Kommt die bürgerliche 1.-Mai-Gegendemo nach Graubünden?

Kommt die bürgerliche 1.-Mai-Gegendemo nach Graubünden?

Apr 18, 2015, Bisher keine Kommentare

Mit einer bürgerlichen Gegendemo wollten die Zürcher Jungfreisinnigen am 1. Mai für mehr Freiheit weibeln. AL-Stadtrat Richard Wolff hat den Jungliberalen nun aber Demo-Verbot erteilt. Die Bündner JFDP hat dafür kein Verständnis und lädt die Zürcher nach Graubünden ein.

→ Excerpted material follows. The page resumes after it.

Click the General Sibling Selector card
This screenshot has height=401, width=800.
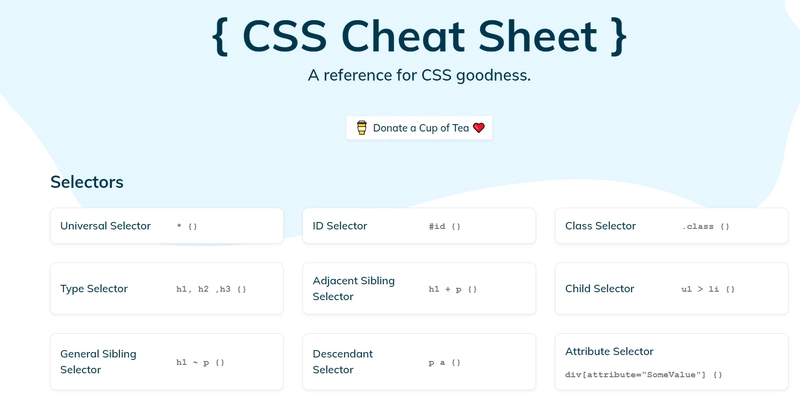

Am 1. Mai wird in der ganzen Schweiz der Tag der Arbeit gefeiert. Obwohl die von Gewerkschaften und linken Parteien organisierten Kundgebungen mancherorts von gewalttätigen Ausschreitungen begleitet werden, sieht der linksalternative Zürcher Polizeivorsteher Richard Wolff die Krawallmacher als «interessante Ergänzung». Nicht wegen der Kosten, die der Schwarze Block verursache, sondern wegen der «Vielfalt, der Buntheit, der Meinungen», wie Wolff in einem Radio-Interview letztes Jahr sagte.

Die Jungfreisinnigen sind dem AL-Stadtrat nun aber offenbar zu bunt. Ein Gesuch für eine bürgerliche Gegendemonstration wurde von Wolffs Departement kurzerhand abgelehnt. «Wolff misst mit verschiedenen Ellen», schreiben die Zürcher Jungfreisinnigen in einer Mitteilung. Mit einer Gegendemonstration wollte die Jungpartei ihre Sicht auf die Arbeitnehmerrechte präsentieren und warb im Vorfeld mit dem Slogan «Was den Arbeitern wirklich nützt: Mehr Freiheit statt Zwang.»

«Wir stehen für ein liberales Arbeitsrecht»

«Man hat uns einen Maulkorb verpasst», bestätigt Andri Silberschmidt, Präsident der Jungfreisinnigen Zürich. Bei den Bündner Jungfreisinnigen ist man über diesen Entscheid empört: «Aus staatspolitischer Sicht ist das Verbot ein skandalöser Fehlentscheid. Wir stehen für ein liberales Arbeitsrecht ein und kämpfen gegen ein Korsett an Regulierungen, welche die Gewerkschaften jährlich fordern», sagt Manuela Fetz, Co-Präsidentin der Bündner JFDP. Dieser Meinung ist auch Raphaela Holliger. Die Co-Präsidentin ist überzeugt: «Im Kanton Graubünden sind solche bürgerlichen Gegendarstellungen noch erwünscht.» Man lädt die Zürcher deshalb zu sich nach Graubünden ein, «wo bunte Meinungen wirklich noch geschätzt werden».

Eine bürgerliche Gegendemonstration in Graubünden? Die Zürcher freuen sich über diesen Vorschlag. «Wir kommen natürlich ins schöne Bündnerland», schmunzelt Silberschmidt. «Dass in Graubünden am 1. Mai gearbeitet wird, macht die Sache für uns natürlich noch sympathischer.»